■ **WORK INSTRUCTIONS**
Within the entries below, the lines from the one with "Вода (282, 610)" through the one with "Para Sua Casa (99, 1811)" are to be set down exactly, both ends kept.

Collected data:
┄┄┄┄┄┄
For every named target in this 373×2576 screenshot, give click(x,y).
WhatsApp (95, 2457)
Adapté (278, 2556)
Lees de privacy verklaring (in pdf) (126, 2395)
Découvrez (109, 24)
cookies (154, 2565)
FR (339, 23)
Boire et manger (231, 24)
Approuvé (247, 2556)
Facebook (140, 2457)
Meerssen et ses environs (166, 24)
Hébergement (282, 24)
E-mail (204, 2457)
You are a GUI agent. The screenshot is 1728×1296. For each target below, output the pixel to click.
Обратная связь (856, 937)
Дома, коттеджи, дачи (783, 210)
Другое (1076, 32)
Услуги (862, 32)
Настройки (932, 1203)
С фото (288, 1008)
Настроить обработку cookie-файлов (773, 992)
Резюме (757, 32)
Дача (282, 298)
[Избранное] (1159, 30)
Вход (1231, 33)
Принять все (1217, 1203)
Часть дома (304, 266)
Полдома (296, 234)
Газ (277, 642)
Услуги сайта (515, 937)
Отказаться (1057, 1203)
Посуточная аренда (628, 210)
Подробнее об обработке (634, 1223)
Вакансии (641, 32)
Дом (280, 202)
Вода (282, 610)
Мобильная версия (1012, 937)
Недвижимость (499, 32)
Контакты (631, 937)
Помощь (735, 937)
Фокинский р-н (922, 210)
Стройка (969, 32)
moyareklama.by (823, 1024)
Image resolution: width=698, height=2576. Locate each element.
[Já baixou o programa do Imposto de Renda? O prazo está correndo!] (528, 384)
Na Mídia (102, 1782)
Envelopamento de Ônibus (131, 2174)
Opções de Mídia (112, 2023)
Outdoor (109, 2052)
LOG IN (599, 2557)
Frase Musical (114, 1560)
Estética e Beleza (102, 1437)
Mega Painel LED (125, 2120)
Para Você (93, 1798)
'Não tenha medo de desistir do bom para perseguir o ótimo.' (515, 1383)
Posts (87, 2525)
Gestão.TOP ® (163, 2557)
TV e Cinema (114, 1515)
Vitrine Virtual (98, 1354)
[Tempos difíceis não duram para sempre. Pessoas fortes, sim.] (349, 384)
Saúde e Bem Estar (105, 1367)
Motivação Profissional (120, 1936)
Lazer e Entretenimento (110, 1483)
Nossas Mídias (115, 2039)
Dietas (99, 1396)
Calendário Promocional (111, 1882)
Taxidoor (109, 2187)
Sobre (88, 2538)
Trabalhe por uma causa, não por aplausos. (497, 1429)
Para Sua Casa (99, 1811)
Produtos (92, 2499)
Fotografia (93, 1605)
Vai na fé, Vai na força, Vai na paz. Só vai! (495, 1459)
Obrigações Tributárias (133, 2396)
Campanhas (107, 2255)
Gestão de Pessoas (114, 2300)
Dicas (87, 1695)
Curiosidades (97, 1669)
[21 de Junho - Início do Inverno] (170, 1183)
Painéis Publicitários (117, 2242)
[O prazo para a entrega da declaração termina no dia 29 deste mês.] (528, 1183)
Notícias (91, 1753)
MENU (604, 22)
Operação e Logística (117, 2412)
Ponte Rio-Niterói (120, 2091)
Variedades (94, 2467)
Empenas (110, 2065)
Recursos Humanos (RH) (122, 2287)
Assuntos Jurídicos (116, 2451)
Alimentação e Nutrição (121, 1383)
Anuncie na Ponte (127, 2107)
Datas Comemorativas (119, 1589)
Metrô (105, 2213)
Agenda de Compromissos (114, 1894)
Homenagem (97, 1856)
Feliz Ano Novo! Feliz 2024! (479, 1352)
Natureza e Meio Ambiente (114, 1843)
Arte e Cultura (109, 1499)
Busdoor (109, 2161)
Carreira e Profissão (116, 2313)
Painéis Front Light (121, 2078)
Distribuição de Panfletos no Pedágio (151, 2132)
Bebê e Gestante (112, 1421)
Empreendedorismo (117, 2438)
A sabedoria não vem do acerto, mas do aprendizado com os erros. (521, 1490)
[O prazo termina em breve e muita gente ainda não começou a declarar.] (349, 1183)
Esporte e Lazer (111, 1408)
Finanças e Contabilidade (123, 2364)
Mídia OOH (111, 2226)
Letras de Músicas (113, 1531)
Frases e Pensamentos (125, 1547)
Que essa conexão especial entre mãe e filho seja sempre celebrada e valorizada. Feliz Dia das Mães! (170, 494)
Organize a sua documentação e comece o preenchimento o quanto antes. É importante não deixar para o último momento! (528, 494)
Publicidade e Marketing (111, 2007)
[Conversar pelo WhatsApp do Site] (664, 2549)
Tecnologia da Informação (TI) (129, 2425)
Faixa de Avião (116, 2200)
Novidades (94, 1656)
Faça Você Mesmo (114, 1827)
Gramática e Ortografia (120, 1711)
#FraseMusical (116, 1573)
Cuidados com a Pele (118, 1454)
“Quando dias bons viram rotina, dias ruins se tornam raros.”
┄┄┄┄┄┄
■ **RESULT OF THE EXERCISE**
Вода (282, 610)
Мобильная версия (1012, 937)
Недвижимость (499, 32)
Контакты (631, 937)
Помощь (735, 937)
Фокинский р-н (922, 210)
Стройка (969, 32)
moyareklama.by (823, 1024)
Image resolution: width=698, height=2576. Locate each element.
[Já baixou o programa do Imposto de Renda? O prazo está correndo!] (528, 384)
Na Mídia (102, 1782)
Envelopamento de Ônibus (131, 2174)
Opções de Mídia (112, 2023)
Outdoor (109, 2052)
LOG IN (599, 2557)
Frase Musical (114, 1560)
Estética e Beleza (102, 1437)
Mega Painel LED (125, 2120)
Para Você (93, 1798)
'Não tenha medo de desistir do bom para perseguir o ótimo.' (515, 1383)
Posts (87, 2525)
Gestão.TOP ® (163, 2557)
TV e Cinema (114, 1515)
Vitrine Virtual (98, 1354)
[Tempos difíceis não duram para sempre. Pessoas fortes, sim.] (349, 384)
Saúde e Bem Estar (105, 1367)
Motivação Profissional (120, 1936)
Lazer e Entretenimento (110, 1483)
Nossas Mídias (115, 2039)
Dietas (99, 1396)
Calendário Promocional (111, 1882)
Taxidoor (109, 2187)
Sobre (88, 2538)
Trabalhe por uma causa, não por aplausos. (497, 1429)
Para Sua Casa (99, 1811)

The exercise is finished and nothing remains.